■ Given problem ■
Copy the entries below word for word, but leave out the pictures.
━━━━━ Dataset content
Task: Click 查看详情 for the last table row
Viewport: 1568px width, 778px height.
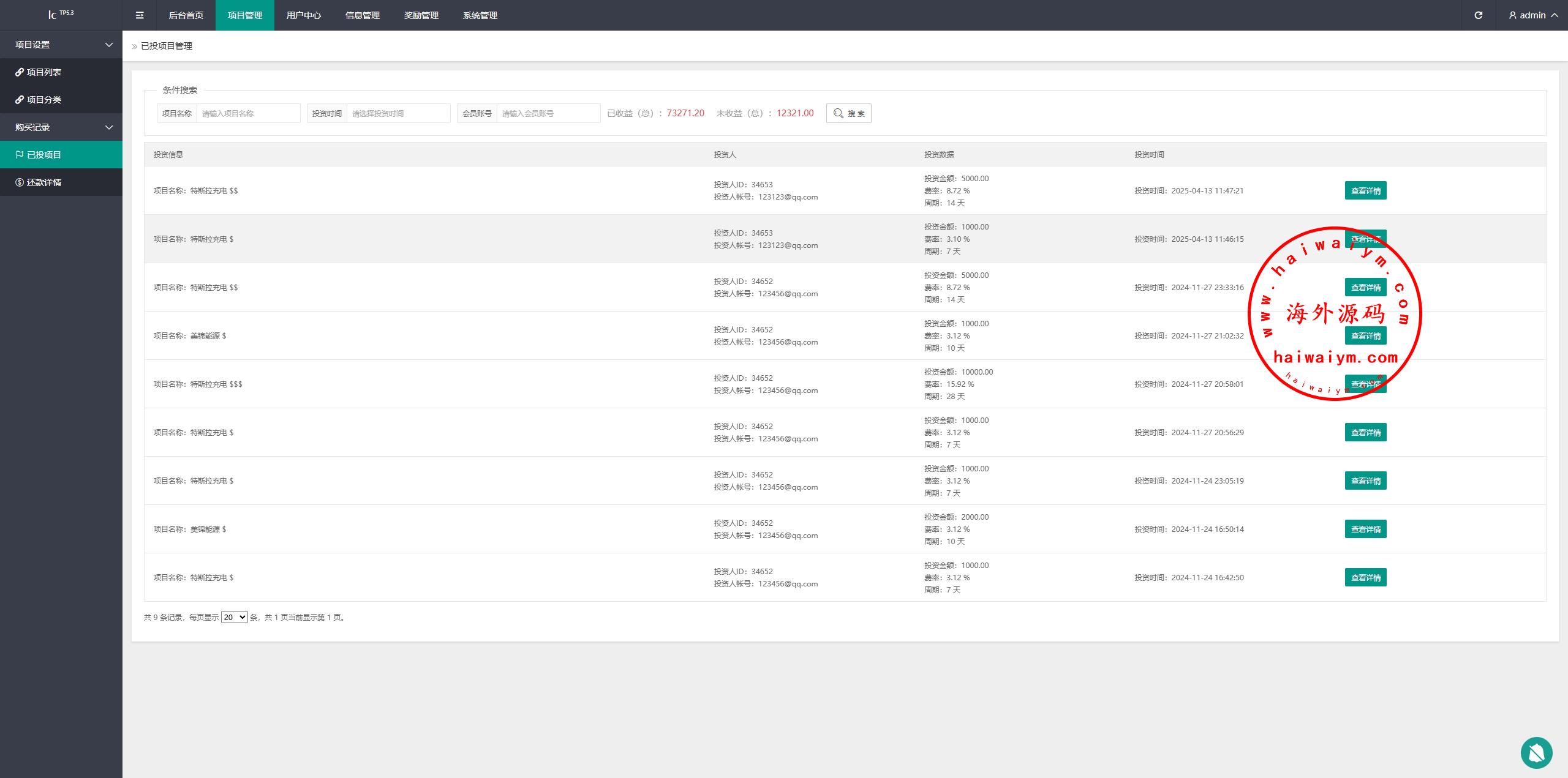Action: 1365,577
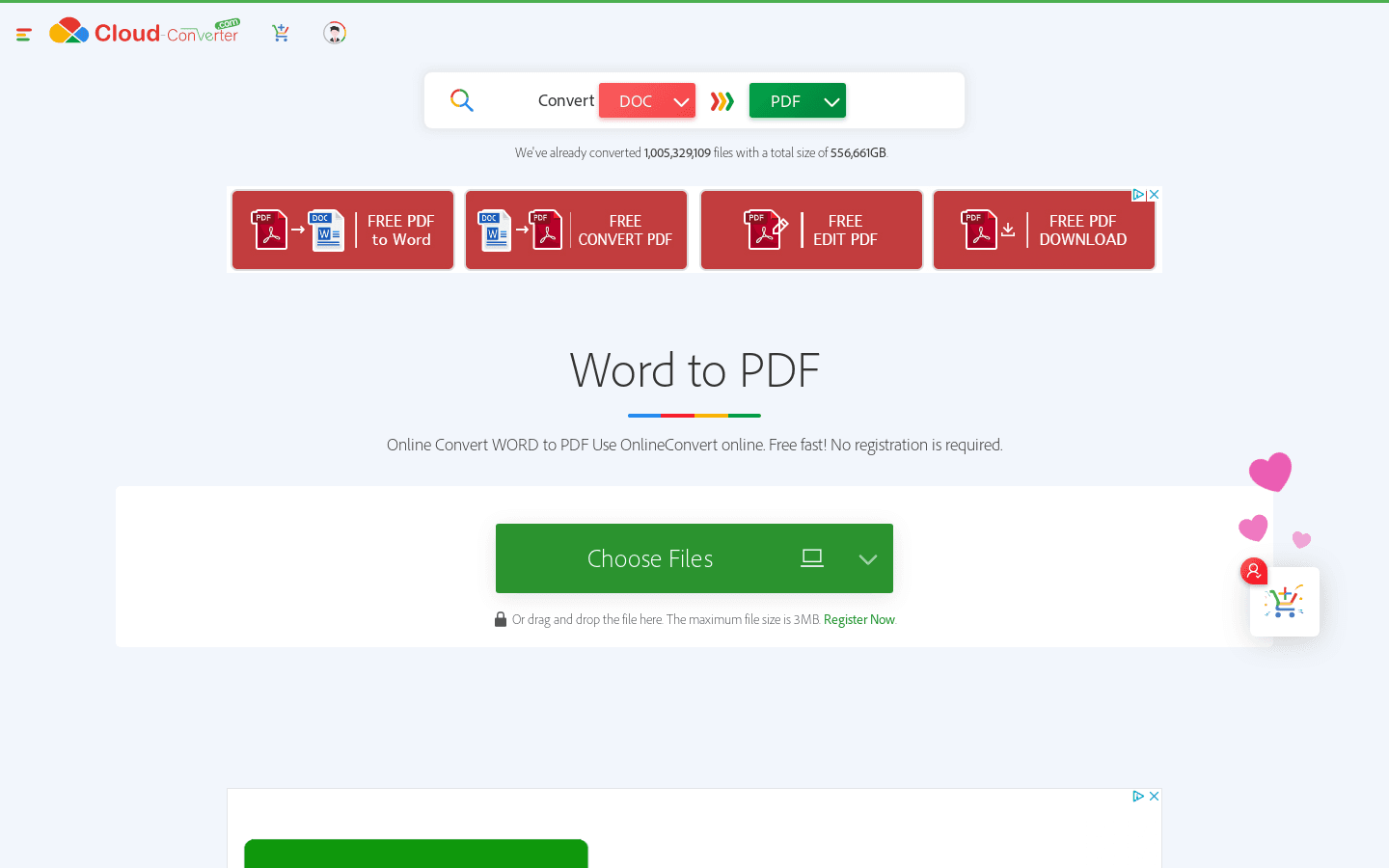Click the colorful underline bar below Word to PDF
The height and width of the screenshot is (868, 1389).
coord(694,415)
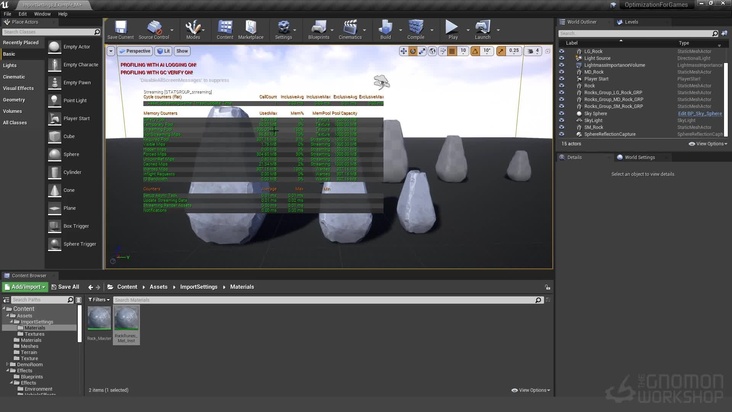Open the Blueprints toolbar menu

click(x=318, y=27)
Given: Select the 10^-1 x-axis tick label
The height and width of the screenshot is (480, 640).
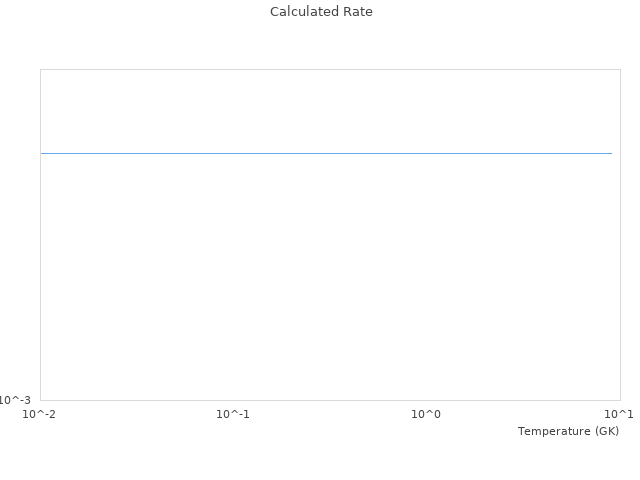Looking at the screenshot, I should tap(233, 413).
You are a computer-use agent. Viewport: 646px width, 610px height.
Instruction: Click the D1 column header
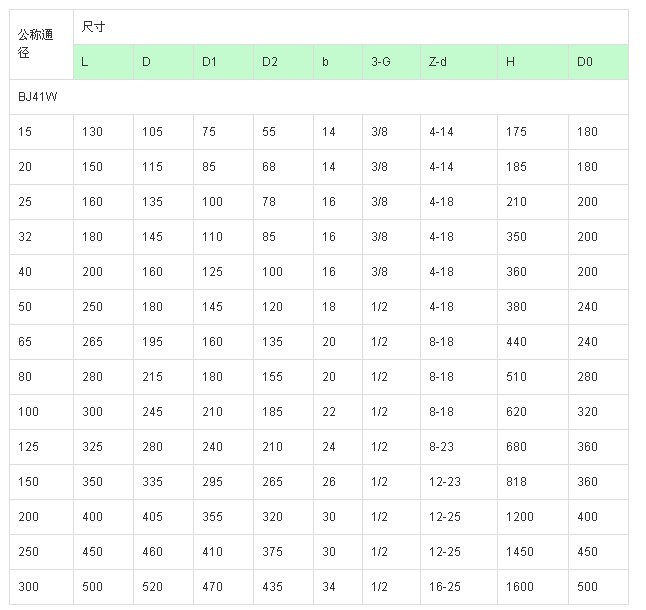coord(209,62)
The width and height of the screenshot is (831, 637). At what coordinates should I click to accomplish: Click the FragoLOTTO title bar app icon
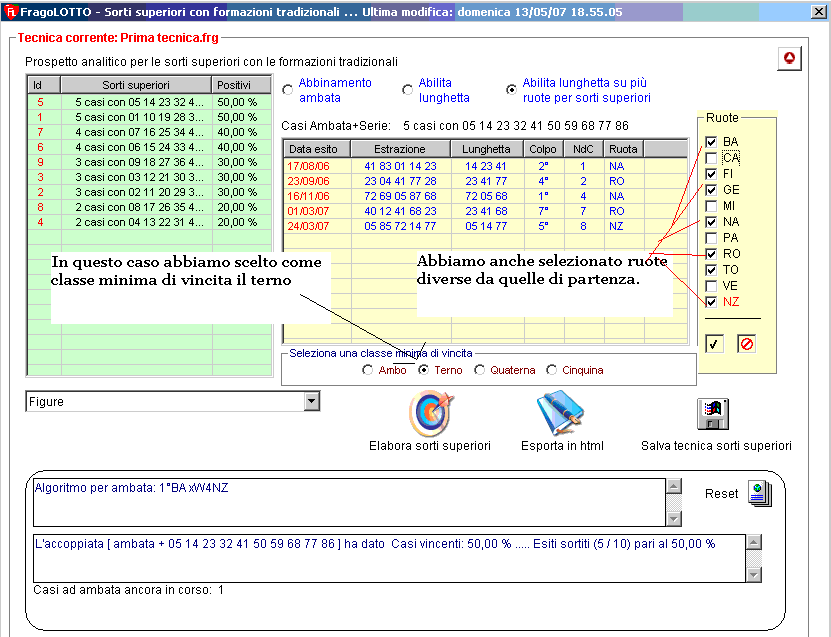tap(10, 12)
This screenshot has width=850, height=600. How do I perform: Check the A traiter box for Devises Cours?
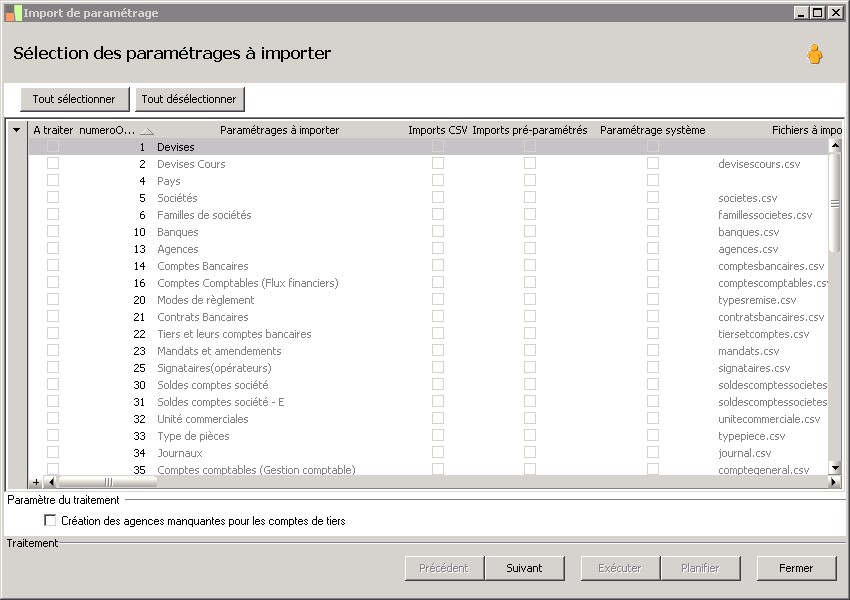[53, 164]
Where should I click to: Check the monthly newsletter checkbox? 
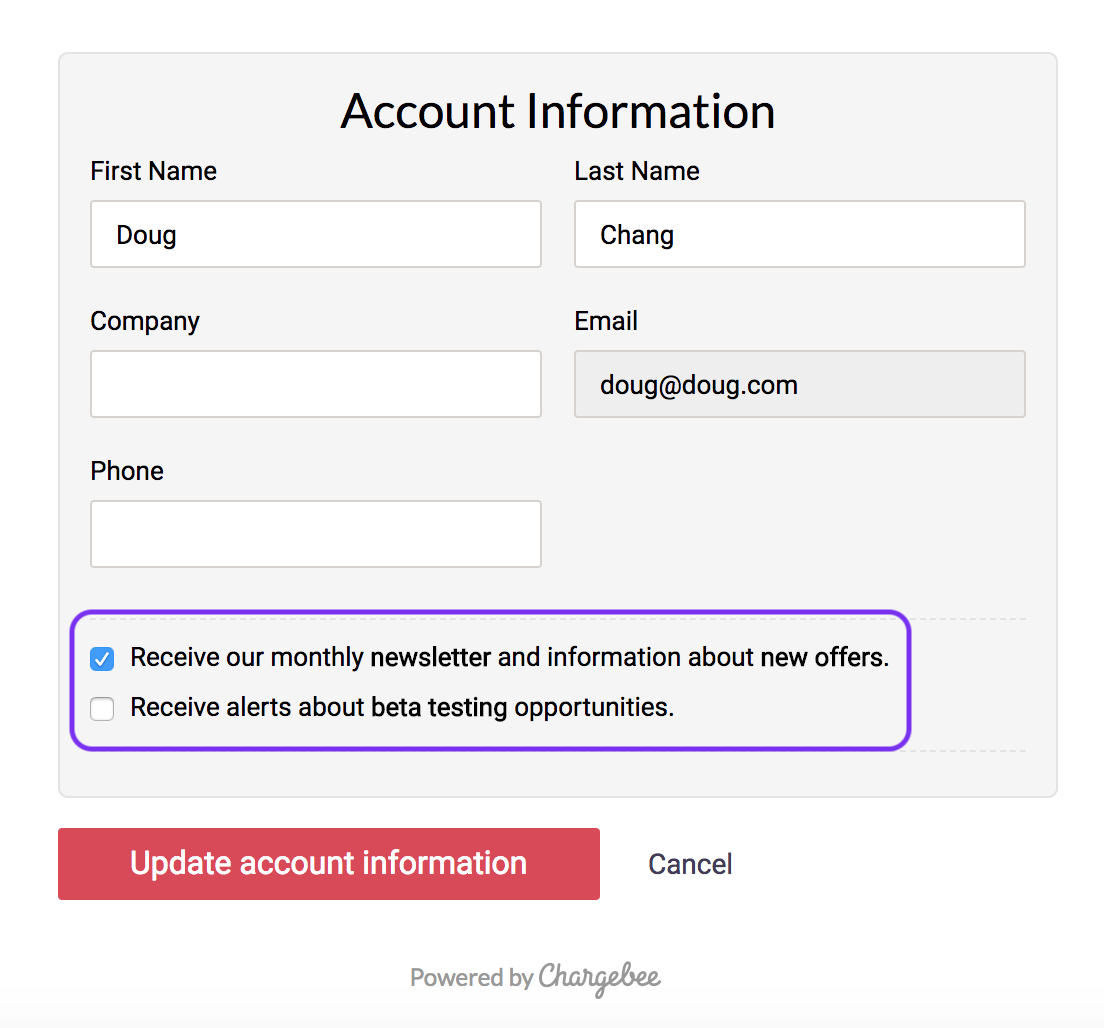click(102, 659)
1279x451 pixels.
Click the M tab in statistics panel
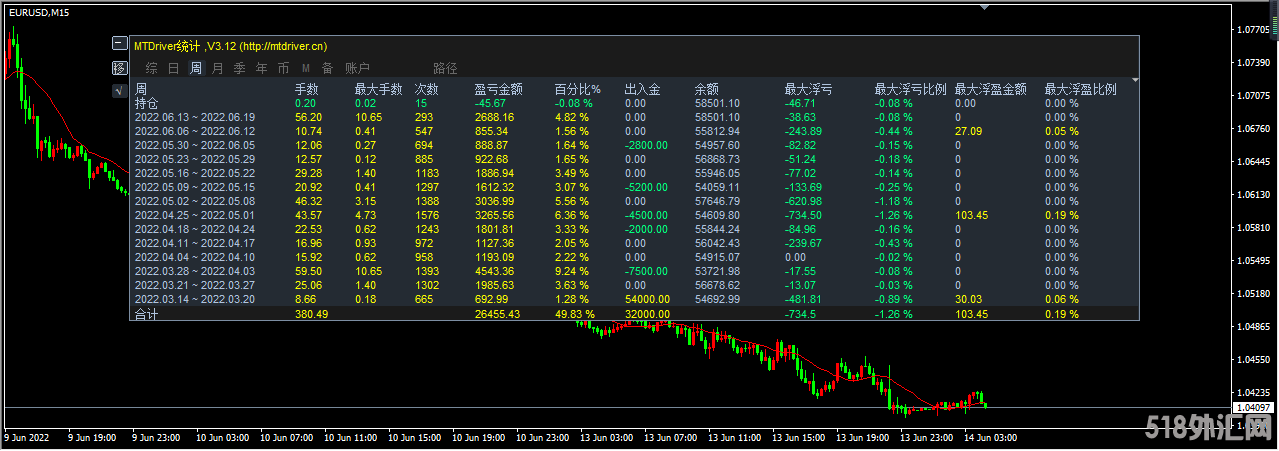click(305, 69)
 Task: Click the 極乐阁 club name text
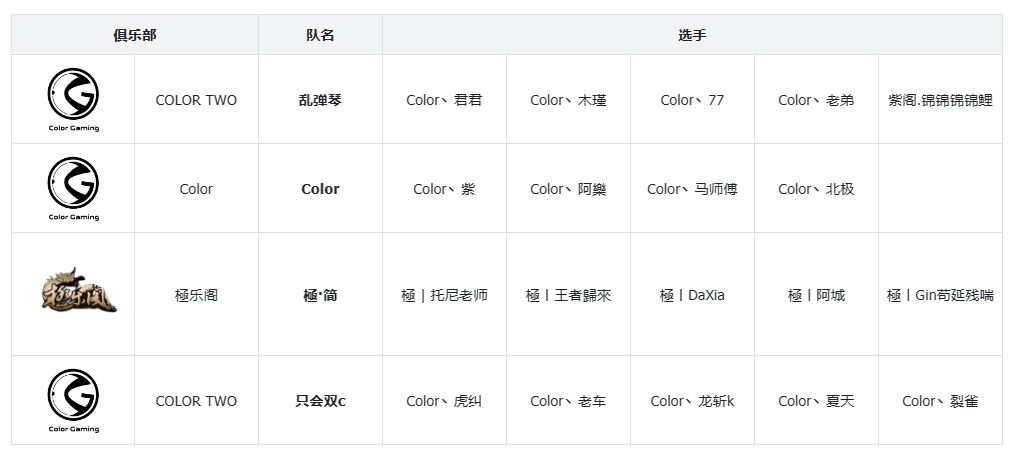pyautogui.click(x=196, y=295)
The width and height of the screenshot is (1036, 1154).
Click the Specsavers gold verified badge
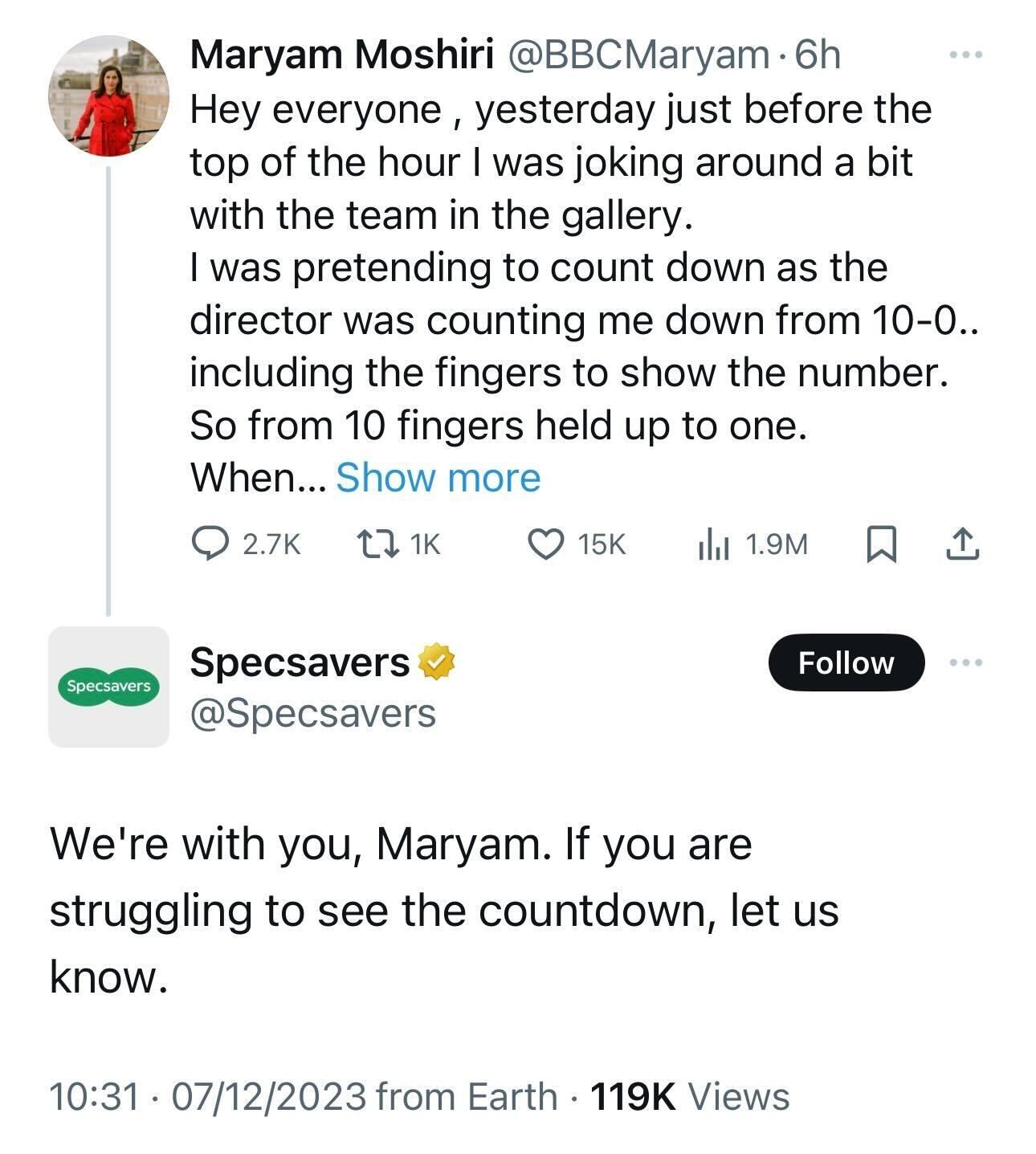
━━━━━━━━━━
■ In response ■
Task: Click 查看详情 for the last table row
Viewport: 1568px width, 778px height.
Action: 1365,577
Click the colorful underline bar below Word to PDF
The height and width of the screenshot is (868, 1389).
coord(694,415)
Open the Blueprints toolbar menu

click(x=318, y=27)
Given: Select the 10^-1 x-axis tick label
The height and width of the screenshot is (480, 640).
Looking at the screenshot, I should tap(233, 413).
You are a computer-use agent. Viewport: 646px width, 610px height.
Instruction: Click the D1 column header
coord(209,62)
The width and height of the screenshot is (831, 637). At what coordinates should I click to accomplish: Click the FragoLOTTO title bar app icon
tap(10, 12)
This screenshot has width=850, height=600. How do I perform: Check the A traiter box for Devises Cours?
[53, 164]
Where should I click to: Check the monthly newsletter checkbox? 
click(102, 659)
1279x451 pixels.
Click the M tab in statistics panel
click(305, 69)
 Task: Click the 極乐阁 club name text
pyautogui.click(x=196, y=295)
The width and height of the screenshot is (1036, 1154).
Click the Specsavers gold verified badge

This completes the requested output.